Od kilku lat twórczość Woody'ego Allena przypomina pewną sinusoidę, jak w przypadku filmów Tima Burtona. "Co nas kręci, co nas podnieca" było niezłe, ale już "Poznasz przystojnego bruneta" nie wypadło za dobrze. Rok 2011 przyniósł "O północy w Paryżu", który rzeczywiście okazał się ciekawie zbudowaną historią, inną niż te, które dotychczas powstały z ręki tego dowcipnego nowojorczyka. Ale już rok później nakręcił obraz "Zakochani w Rzymie", który był, oprócz motywu śpiewaka operowego, chyba najgorszym jego filmem ostatnich czasów. "Blue Jasmine" z Oskarem dla Cate Blanchett udowodnił, ze Allen najlepiej czuje się u siebie. Czy zatem "Magia w blasku księżyca" to kolejny niewypał?

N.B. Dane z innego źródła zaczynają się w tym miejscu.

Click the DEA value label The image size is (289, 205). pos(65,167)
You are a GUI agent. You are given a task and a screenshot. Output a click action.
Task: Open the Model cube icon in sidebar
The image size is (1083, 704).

Stanley (Colin Firth) to biały mężczyzna, który jako magik, Wei Ling Soo, zdobywa tłumy swoimi sztuczkami. Złocona szata, wymyślna peruka i makijaż czynią z niego człowieka Orientu, który nosi w sobie tajemnicę. Będąc w Berlinie na jednym z występów, spotyka swojego dawnego kompana, również magika, Howarda Burkana (Simon McBurney). Ten ostatni ma problem - do bliskich mu osób wprowadziła się szarlatanka, Amerykanka Sophie Baker (Emma Stone), która twierdzi, że jest najprawdziwszym medium! Co prawda Howardowi nie udało jej się zdemaskować, ale wierzy, że Stanleyowi dziewczyna się nie wymknie. Wszak nie godzi się, żeby w taki sposób wyłudzała pieniądze od naiwnych, acz majętnych ludzi.
Stanley alias Wei Ling Soo podejmuje wyzwanie, zmieniając swoją tożsamość. Sarah jednak nie potrzeba dużo czasu, by odkryć jego oszustwo. Czy Anglikowi uda się ośmieszyć i wykpić młodą kobietę? Czy rzeczywiście jej magia i wibracje zmysłowe to czysta prawda, a nie zwykłe sztuczki? Odpowiedzi na te pytania i dalsza opowieść to walka nauki i rozumu ze światem wiary oraz zdolności nadprzyrodzonych. Z życiem pełnym nadziei, które według Stanleya jest ponure i... gorzkie. Allen w "Magii w blasku księżyca" szuka odpowiedzi na pytanie czym i czy słuszna jest wiara... w cokolwiek. Jak przystało na cynika i ironistę nie przychodzi mu to łatwo, zwłaszcza, że szczęście zawsze jest podejrzane.
Ten film ma w sobie coś z "O północy w Paryżu"... powrót do początków XX wieku, klimat Francji, sukienki z opuszczonym stanem i mężczyźni chodzący w garniturach (cholera, piękne czasy!). Niestety mimo uroczej Emmy Stone i przystojnego Colina Firtha jest to obraz gorszy. Dialogi co prawda są dowcipne, a postać Stanleya, niedowiarka, gbura i egocentryka, który w jeden dzień potrafił zrazić do siebie wszystkie nowo poznane osoby, udana, ale brakuje tu jakichś emocji. Twist, choć niezły, budzi sprzeczne emocje... Wszystko wydaje się za proste. Tak jak i zakończenie, które... wiecie, jakie będzie.
Nie znaczy to, że "Magia w blasku księżyca" to film zły. Ostatecznie to niezła produkcja, którą można zobaczyć. Cóż, wydaje się, że allenowska sinusoida jeszcze nie zamieni się w krzywą. Można zatem wnioskować, że następny film i scenariusz będą lepsze. Niech Allen po prostu wróci do korzeni i załatwi sobie na powrót wizę. A jeśli znudzili mu się Amerykanie to w sumie niech zostanie we Francji, bo chyba tutaj, w Europie, mu najlepiej.